The environmental community has a communication problem.
The problem lies neither with the validity of their facts and figures nor with the caliber of their experts. The problem is a failure to convey to the American people the relevance of the environment to their everyday lives.
In a Gallup poll from earlier this year asking Americans to rank the most imminent national issues, concern for the state of the environment came in staggeringly low. It ranked below concern for the economy, healthcare, affordable energy and even hunger and homelessness.
Additionally climate change came in second-to-last on the list only above race relations.
What environmentalists have failed to communicate effectively is that the vitality of our planet and resources directly influences the health of our society, economy and even us. Our planet's survival is our survival.
Yet herein lies the challenge--while this concept is simple enough, communicating it to a nation where environmentalism has become a partisan movement falls on many deaf ears.
Americans will tune out environmentalists merely because their messages are seen as complex and their spokespeople as belonging to only one political party. This is further exacerbated by policies championed by environmentalists that people view as overreach.
An example is the recent upswing of plastic bag bans across America.
While plastic bags constitute only a very small percentage of the waste we generate, their ban in numerous cities and in the most populous state in the union, California, has been heralded as an environmental victory.
In reality this will accomplish very little to reduce waste and will instead further erode the view people hold of environmentalists as a group wanting to dictate to others how to live their lives.
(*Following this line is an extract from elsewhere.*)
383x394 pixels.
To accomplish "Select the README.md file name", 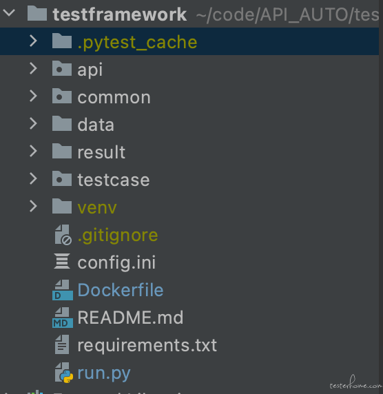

A better approach by the environmental community to reduce overall plastic waste would be to collaborate with major retailers and brand-owners to minimize packaging of goods sold. This collaboration was successful to advocate for energy-efficient electronics and appliances and could also build a convincing narrative around the positive ramifications of sustainable packaging.
Success for overcoming the immense challenges posed to our environment can be solved in the most meaningful way at the hands of our politicians. What drives their decision-making is political will and what drives political will are what people perceive to be relevant and imminent issues.
"Environmentalist" is a highly politicized term in the country yet general empathy for the environment can be more devoid of such connotations. Expanding the base of empathy for the environment amongst all Americans is critical to solving not only environmental problems but also a multitude of ones that rank more highly on Gallup's list.
Expanding this base of empathy is no small task. Yet if Americans hear enough relevant messages that help them connect the dots between the state of the environment and their lives this sets the foundation for change.
It would be a shame for the environmental community to lose relevancy in this country due to an inability to communicate effectively.
If apathy over empathy were allowed to prevail it would mean a very dangerous predicament for this planet.